§ TEXT SECTION:

Since \(\mu >\uplambda \), the processes \(\{Y^{i}_t, t\in \mathbb {Z}_+\},i=1,2\) are irreducible positive recurrent Markov chains. Moreover, the two processes \(\{Y^{1}_t, t \in \mathbb {Z}_+ \}\) and \(\{Y^{2}_t, t\in \mathbb {Z}_+\}\) have the same stationary distribution, denoted by \(\pi ^{g_0}\). Under Assumption 2, by Ergodic theorem of Markov chains (see (Bremaud (1999), chap. 3)) we get

$$\begin{aligned} \lim _{T \rightarrow \infty } \frac{1}{T} \sum _{t=0}^{T-1}c(Y^{1}_t) = \lim _{T \rightarrow \infty } \frac{1}{T}\sum _{t=0}^{T-1}c(Y^{2}_t) = \sum _{x=0}^{\infty } \pi ^{g_0}(x) c(x)\quad a.s. \end{aligned}$$
(168)

Let \(W^i_T(Y_{0:T-1}) := \frac{1}{T}\sum _{t=0}^{T-1}c(Y^{i}_t), i=1,2\).

We show that \(\{W^i_T(Y_{0:T-1}) , T=1,2,\dots \}\) is uniformly integrable for \(i=1,2\). That is,

$$\begin{aligned} \sup _{T} \mathbf {E}\left[ W^i_T(Y_{0:T-1}) 1_{\{W^i_T(Y_{0:T-1}) >N\}} \right] \rightarrow 0 \end{aligned}$$
(169)

as \(N\rightarrow \infty \).

Let \(p^{g_0}(x,y),x,y\in \mathbb {Z}_+\) be the transition probabilities of the Markov chain. Note that the initial PMF of the process \(\{Y^{i}_t, t\in \mathbb {Z}_+\},i=1,2\) is \(\pi ^i_0\). From Assumption 2 we know that \(\pi ^i_0(x)=0,i=1,2\) for all \(x>M\).

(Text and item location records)

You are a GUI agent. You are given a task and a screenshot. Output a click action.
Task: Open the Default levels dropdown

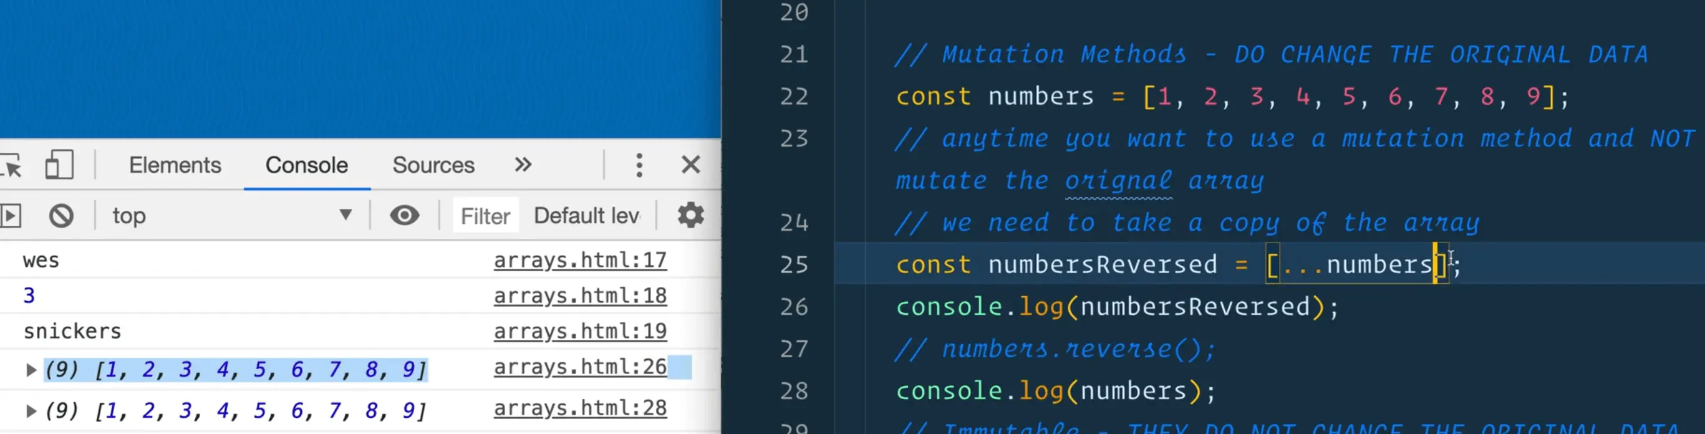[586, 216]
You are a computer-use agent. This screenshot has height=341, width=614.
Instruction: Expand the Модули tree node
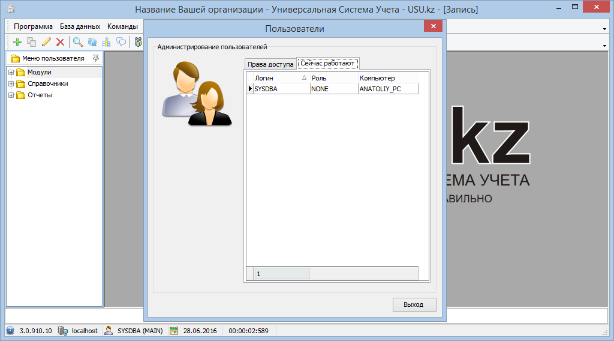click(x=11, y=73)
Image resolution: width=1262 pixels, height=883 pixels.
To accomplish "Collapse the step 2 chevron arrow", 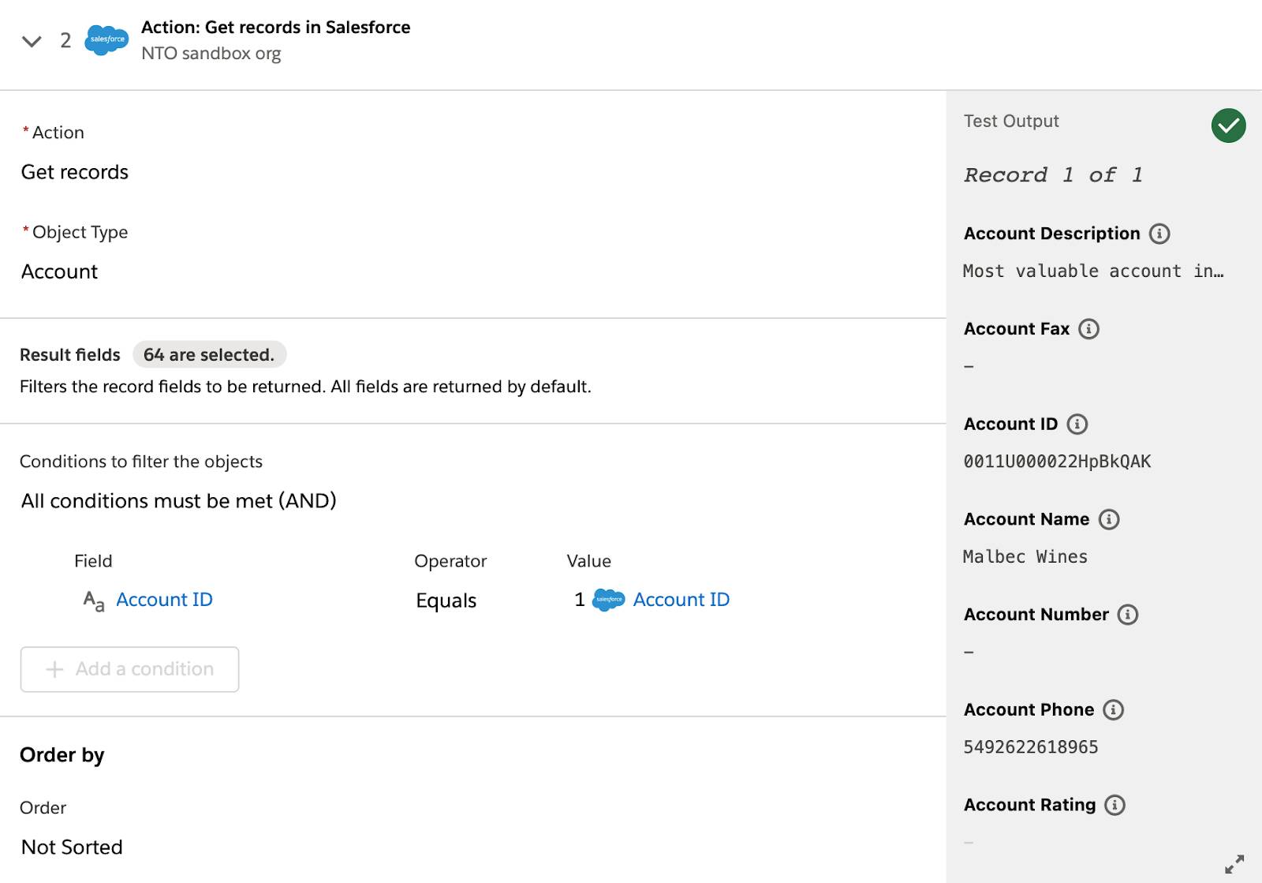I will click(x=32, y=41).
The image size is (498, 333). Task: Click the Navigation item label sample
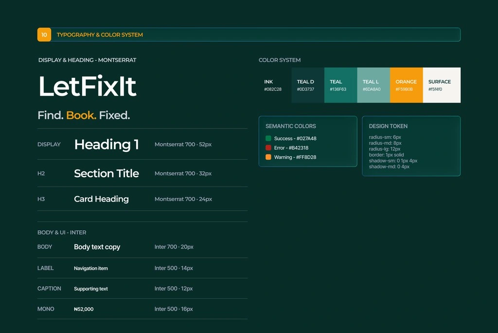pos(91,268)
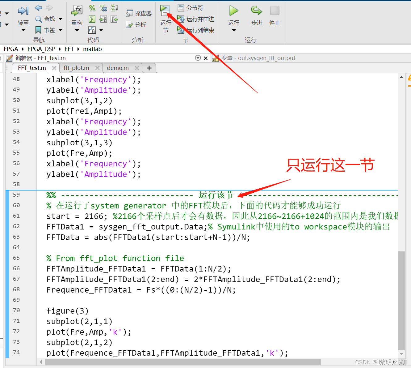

§ EXERCISE INSTRUCTIONS: In the Markov chain passage, replace "uniformly integrable" with "uniformly bounded" and write out the section that opens with "We show that" and closes with "as \(N\rightarrow \infty \).".

§ SOLUTION BELOW:
We show that \(\{W^i_T(Y_{0:T-1}) , T=1,2,\dots \}\) is uniformly bounded for \(i=1,2\). That is,

$$\begin{aligned} \sup _{T} \mathbf {E}\left[ W^i_T(Y_{0:T-1}) 1_{\{W^i_T(Y_{0:T-1}) >N\}} \right] \rightarrow 0 \end{aligned}$$
(169)

as \(N\rightarrow \infty \).